▶ [Exercise details]:
Please copy, exactly as they appear below, the lines from the one containing "A volte le indicazioni non erano complete" through the one containing "Note legali (7, 2532)".

▶ [Given records]:
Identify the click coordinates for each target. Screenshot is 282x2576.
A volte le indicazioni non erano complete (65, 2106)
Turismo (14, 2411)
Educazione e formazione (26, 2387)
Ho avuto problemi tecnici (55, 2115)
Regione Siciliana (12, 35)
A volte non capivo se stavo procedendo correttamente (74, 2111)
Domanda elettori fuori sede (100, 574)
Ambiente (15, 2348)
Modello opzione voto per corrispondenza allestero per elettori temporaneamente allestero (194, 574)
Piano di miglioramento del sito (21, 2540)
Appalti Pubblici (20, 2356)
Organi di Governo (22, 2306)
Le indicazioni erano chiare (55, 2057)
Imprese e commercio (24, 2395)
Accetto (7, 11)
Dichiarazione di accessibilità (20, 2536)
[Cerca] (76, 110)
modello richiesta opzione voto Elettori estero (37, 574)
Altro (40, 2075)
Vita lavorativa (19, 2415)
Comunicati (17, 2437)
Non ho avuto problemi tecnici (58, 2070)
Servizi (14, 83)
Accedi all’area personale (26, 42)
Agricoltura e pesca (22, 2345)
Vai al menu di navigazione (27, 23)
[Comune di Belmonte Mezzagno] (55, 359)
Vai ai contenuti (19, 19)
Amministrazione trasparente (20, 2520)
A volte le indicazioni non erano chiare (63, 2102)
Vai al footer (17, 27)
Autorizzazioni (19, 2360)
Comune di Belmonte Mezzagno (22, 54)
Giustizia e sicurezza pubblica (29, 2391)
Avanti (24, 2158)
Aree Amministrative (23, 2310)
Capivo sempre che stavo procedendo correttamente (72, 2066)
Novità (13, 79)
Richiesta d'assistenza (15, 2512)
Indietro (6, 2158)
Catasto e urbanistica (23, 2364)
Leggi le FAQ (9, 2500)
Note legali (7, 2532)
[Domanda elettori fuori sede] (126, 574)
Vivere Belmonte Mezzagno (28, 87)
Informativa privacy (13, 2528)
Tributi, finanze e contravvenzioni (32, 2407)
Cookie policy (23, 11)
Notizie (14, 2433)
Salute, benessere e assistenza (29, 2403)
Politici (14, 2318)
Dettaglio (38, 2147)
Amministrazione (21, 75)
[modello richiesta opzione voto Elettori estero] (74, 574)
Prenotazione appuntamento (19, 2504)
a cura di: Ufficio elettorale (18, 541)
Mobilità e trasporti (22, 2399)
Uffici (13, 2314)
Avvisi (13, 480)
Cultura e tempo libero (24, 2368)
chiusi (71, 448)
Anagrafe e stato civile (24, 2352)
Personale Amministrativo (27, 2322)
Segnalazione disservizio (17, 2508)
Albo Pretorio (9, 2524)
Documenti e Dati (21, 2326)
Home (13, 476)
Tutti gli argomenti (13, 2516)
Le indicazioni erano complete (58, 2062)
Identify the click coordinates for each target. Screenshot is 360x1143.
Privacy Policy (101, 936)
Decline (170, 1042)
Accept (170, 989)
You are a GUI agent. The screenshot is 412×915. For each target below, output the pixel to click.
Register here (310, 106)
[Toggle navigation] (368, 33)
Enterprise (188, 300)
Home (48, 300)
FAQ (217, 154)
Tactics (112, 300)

==

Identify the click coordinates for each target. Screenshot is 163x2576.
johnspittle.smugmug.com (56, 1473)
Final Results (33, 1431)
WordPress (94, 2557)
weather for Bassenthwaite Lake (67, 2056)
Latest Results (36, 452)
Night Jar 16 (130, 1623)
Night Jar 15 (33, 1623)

▶ [Answer below]:
A volte le indicazioni non erano complete (65, 2106)
Turismo (14, 2411)
Educazione e formazione (26, 2387)
Ho avuto problemi tecnici (55, 2115)
Regione Siciliana (12, 35)
A volte non capivo se stavo procedendo correttamente (74, 2111)
Domanda elettori fuori sede (100, 574)
Ambiente (15, 2348)
Modello opzione voto per corrispondenza allestero per elettori temporaneamente allestero (194, 574)
Piano di miglioramento del sito (21, 2540)
Appalti Pubblici (20, 2356)
Organi di Governo (22, 2306)
Le indicazioni erano chiare (55, 2057)
Imprese e commercio (24, 2395)
Accetto (7, 11)
Dichiarazione di accessibilità (20, 2536)
[Cerca] (76, 110)
modello richiesta opzione voto Elettori estero (37, 574)
Altro (40, 2075)
Vita lavorativa (19, 2415)
Comunicati (17, 2437)
Non ho avuto problemi tecnici (58, 2070)
Servizi (14, 83)
Accedi all’area personale (26, 42)
Agricoltura e pesca (22, 2345)
Vai al menu di navigazione (27, 23)
[Comune di Belmonte Mezzagno] (55, 359)
Vai ai contenuti (19, 19)
Amministrazione trasparente (20, 2520)
A volte le indicazioni non erano chiare (63, 2102)
Vai al footer (17, 27)
Autorizzazioni (19, 2360)
Comune di Belmonte Mezzagno (22, 54)
Giustizia e sicurezza pubblica (29, 2391)
Avanti (24, 2158)
Aree Amministrative (23, 2310)
Capivo sempre che stavo procedendo correttamente (72, 2066)
Novità (13, 79)
Richiesta d'assistenza (15, 2512)
Indietro (6, 2158)
Catasto e urbanistica (23, 2364)
Leggi le FAQ (9, 2500)
Note legali (7, 2532)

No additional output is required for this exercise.